Draghi Doesn’t Know If Tiering Would Mess With ECB’s Guidance
It’s not often that Mario Draghi replies to a question on a key policy tool of the European Central Bank with ‘I don’t know.’
Yet the ECB president was stumped when asked about the interaction of negative interest rates and forward guidance at his Wednesday press conference. The question related to the public debate he’s stirred up about potentially mitigating some of the side effects of the policy on the region’s banks.
“The question was whether one would associate the presence of mitigating measures with a lengthening of the period during which interest rates remain negative or not. I have the sense that you’re right that markets perceive this this way. I don’t know what to say.”

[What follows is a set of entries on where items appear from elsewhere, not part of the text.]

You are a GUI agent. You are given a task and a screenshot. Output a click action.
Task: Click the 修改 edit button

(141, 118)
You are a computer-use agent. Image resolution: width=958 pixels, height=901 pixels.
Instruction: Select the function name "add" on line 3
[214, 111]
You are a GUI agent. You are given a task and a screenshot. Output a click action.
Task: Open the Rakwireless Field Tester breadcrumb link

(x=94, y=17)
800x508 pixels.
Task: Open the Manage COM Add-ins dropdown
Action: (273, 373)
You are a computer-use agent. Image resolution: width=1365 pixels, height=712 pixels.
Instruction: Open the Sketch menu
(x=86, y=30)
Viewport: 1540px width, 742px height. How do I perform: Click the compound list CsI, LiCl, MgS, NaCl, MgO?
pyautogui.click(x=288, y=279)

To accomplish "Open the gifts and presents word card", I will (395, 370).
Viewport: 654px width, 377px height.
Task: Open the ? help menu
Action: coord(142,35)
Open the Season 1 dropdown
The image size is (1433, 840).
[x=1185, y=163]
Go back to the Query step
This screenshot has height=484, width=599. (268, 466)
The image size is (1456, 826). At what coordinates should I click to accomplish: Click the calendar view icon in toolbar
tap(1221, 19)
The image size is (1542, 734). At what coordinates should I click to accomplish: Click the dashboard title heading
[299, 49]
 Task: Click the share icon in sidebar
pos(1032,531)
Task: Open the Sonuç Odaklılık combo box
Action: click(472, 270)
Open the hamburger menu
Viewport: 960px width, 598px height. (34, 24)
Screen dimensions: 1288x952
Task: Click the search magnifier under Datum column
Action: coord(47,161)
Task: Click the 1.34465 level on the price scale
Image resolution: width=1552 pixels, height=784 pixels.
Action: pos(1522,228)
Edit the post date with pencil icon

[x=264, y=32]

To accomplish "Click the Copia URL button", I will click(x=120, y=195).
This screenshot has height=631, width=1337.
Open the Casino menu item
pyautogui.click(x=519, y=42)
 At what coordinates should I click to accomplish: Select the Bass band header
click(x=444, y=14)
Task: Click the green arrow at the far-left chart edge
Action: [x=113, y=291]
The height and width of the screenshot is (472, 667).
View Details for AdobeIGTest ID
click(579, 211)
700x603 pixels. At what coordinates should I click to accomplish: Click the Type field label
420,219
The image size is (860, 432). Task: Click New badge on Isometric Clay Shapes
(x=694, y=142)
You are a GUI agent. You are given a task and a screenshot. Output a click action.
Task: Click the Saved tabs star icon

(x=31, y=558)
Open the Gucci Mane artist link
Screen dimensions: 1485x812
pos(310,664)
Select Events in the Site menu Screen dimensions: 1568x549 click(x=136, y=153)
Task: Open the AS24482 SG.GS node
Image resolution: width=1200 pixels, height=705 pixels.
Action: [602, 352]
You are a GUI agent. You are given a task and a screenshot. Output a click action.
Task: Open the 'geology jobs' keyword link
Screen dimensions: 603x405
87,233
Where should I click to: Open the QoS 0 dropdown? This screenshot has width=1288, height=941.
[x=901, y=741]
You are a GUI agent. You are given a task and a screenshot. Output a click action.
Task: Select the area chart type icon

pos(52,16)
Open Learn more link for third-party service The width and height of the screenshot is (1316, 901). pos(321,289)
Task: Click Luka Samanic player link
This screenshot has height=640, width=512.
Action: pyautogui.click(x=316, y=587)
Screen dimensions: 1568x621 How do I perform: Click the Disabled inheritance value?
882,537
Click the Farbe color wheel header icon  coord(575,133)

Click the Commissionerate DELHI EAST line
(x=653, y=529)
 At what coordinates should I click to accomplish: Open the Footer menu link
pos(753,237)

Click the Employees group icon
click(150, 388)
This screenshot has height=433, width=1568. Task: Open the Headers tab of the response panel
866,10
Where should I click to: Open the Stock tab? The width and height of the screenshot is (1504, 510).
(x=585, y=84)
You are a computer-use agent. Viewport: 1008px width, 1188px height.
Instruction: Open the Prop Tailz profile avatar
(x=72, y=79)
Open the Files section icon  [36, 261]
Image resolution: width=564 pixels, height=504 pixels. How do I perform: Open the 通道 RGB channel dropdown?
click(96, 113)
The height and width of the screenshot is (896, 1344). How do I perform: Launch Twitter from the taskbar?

The ECB on Wednesday reiterated its pledge that borrowing costs will remain at their current levels at least through the end of 2019. Any introduction of a so-called tiering system -- exempting some bank deposits from sub-zero rates -- could make it easier to maintain the policy for longer, or even allow the central bank to cut rates again.
Draghi went on to explain that negative rates have been an important pillar of ECB stimulus -- without any sweeteners that would soften the blow -- for many years.
“It’s also a fact that the impact of negative rates is very different when they start and when they’ve been in place for a long period of time. We have to assess that. That’s what I want to say. I don’t have other things to add.”
So far, the ECB has made little if any progress in studying various options to exempt certain amounts of bank deposits from the deposit rate, despite lobbying from French and German associations.
“We haven’t discussed the introduction of mitigating measures. We have said that we want to analyze the side effects and possibly the mitigating measures. So we are not even discussing the first stage of this reasoning, not to mention what this would imply.”